I love a keen insight into God or the Bible that I had never seen before. Especially when it tears down assumptions and presumptions about God that we’ve picked up along the way without realizing it. Sometimes the Bible says a lot less about something than we think. And that’s significant. In fact, in the process of inferring lots of meaning from picking verses from all around, we may miss the one item that was clearly in the text to begin with.
That is the sort of ah-ha moment I had reading part of the main thesis to Sayer’s The Mind of the Maker. This is some of the real meat of the whole book.
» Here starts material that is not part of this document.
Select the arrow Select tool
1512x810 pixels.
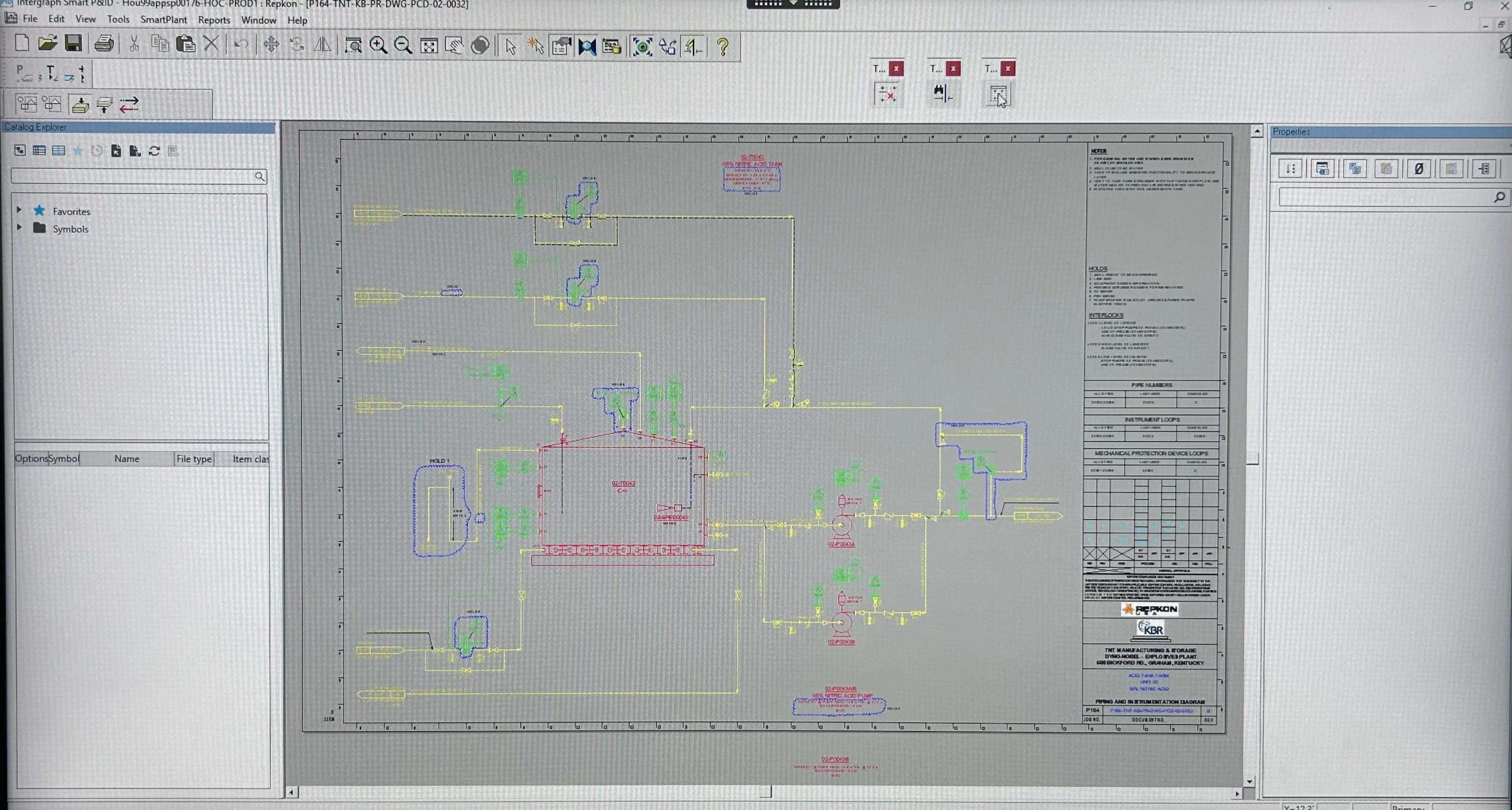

The Jews, keenly alive to the perils of pictorial metaphor, forbade the representation of the Person of God in graven images. [The Muslims still do this]. Nevertheless, human nature and the nature of human language defeated them. No legislation could prevent the making of verbal pictures: God walks in the garden, He stretches out His arm, His voice shakes the cedars, His eyelids try the children of men. To forbid the making of pictures about God would be to forbid thinking about God at all, for man is so made that he has no way to think except in pictures. But continually, throughout the history of the Jewish-Christian Church, the voice of warning has been raised against the power of the picture-makers: “God is a spirit”, “without body, parts or passions”, He is pure being, “I AM THAT I AM”.
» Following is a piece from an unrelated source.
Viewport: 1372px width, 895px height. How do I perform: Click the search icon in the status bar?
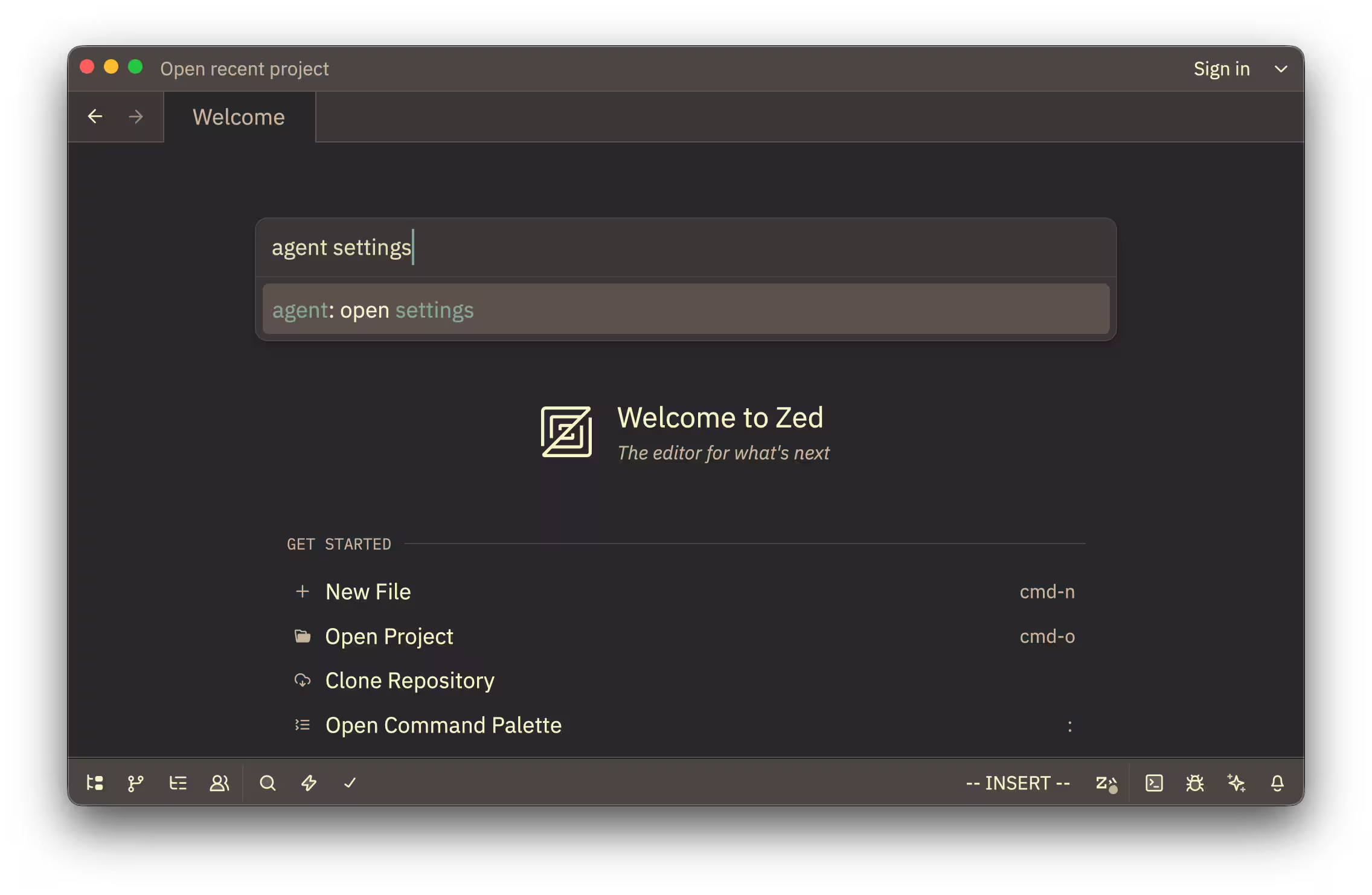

Man, very obviously, is not a being of this kind; his body, parts and passions are only too conspicuous in his make-up. How then can he be said to resemble God? Is it his immortal soul, his rationality, his self-consciousness, his free will, or what, that gives him a claim to this rather startling distinction? A case may be argued for all these elements in the complex nature of man. But had the author of Genesis anything particular in his mind when he wrote? It is observable that in the passage leading up to the statement about man, he has given no detailed information about God. Looking at man, he sees in him something essentially divine, but when we turn back to see what he says about the original upon which the “image” of God was modeled, we find only the single assertion, “God created”. The characteristic common to God and man is apparently that: the desire and the ability to make things.
-Dorothy Sayers, The Mind of the Maker, Ch.2
How is exactly that we are made in the image of God? The answer usually has something to do with free will, desire for relationship (which includes a desire for language and expression), and such. And I think you can make good cases for all of those. However, I must confess I’ve missed the only thing explicitly mentioned in Genesis: that we must be like creators.